>>

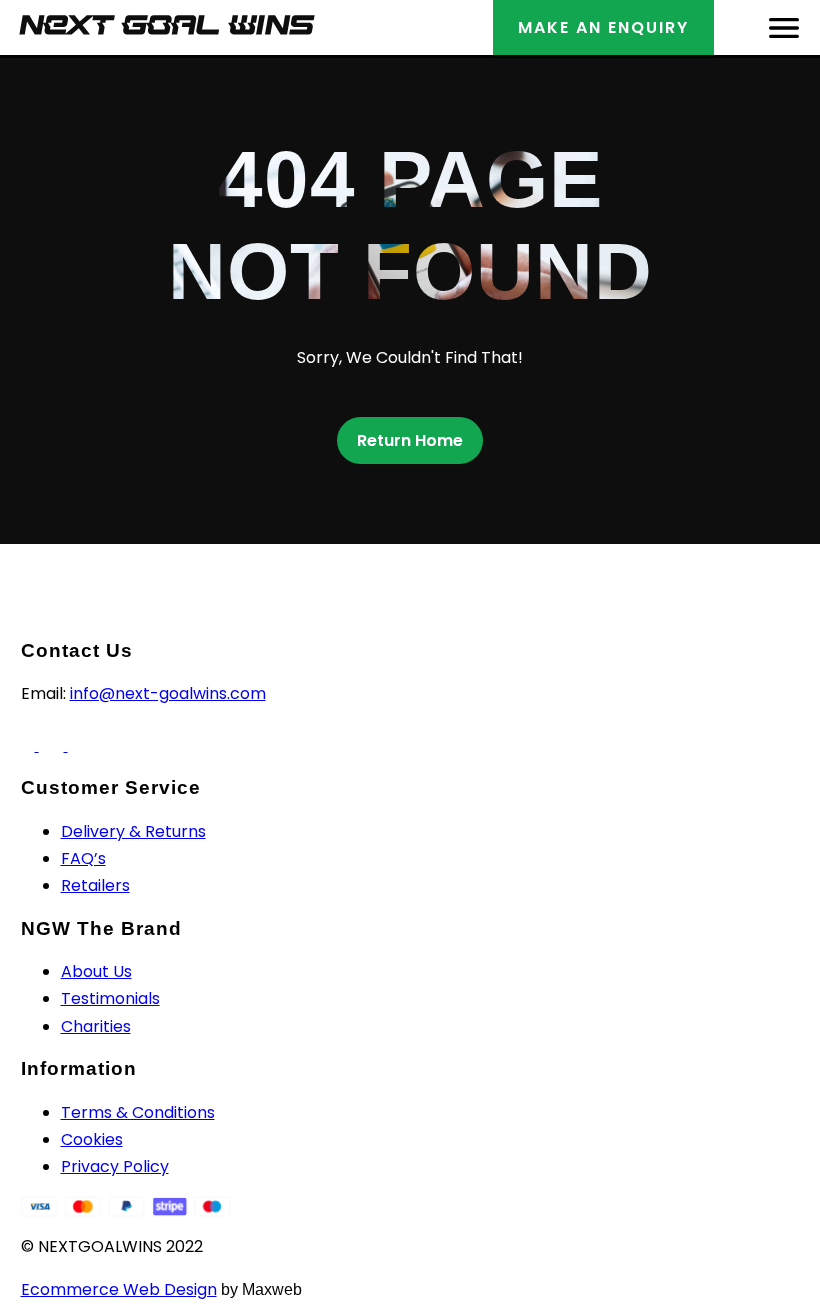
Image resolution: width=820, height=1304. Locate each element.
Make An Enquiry (603, 27)
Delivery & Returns (133, 831)
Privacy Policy (115, 1166)
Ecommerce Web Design (119, 1289)
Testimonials (110, 998)
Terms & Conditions (138, 1112)
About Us (96, 971)
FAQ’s (83, 858)
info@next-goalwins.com (168, 693)
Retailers (95, 885)
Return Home (410, 440)
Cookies (92, 1139)
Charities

<<

AIM OF THE EXERCISE:
Each entry above should come back word for word, and no picture should come with it.

RESULT OF THE TASK:
Image resolution: width=820, height=1304. Locate each element.
Make An Enquiry (603, 27)
Delivery & Returns (133, 831)
Privacy Policy (115, 1166)
Ecommerce Web Design (119, 1289)
Testimonials (110, 998)
Terms & Conditions (138, 1112)
About Us (96, 971)
FAQ’s (83, 858)
info@next-goalwins.com (168, 693)
Retailers (95, 885)
Return Home (410, 440)
Cookies (92, 1139)
Charities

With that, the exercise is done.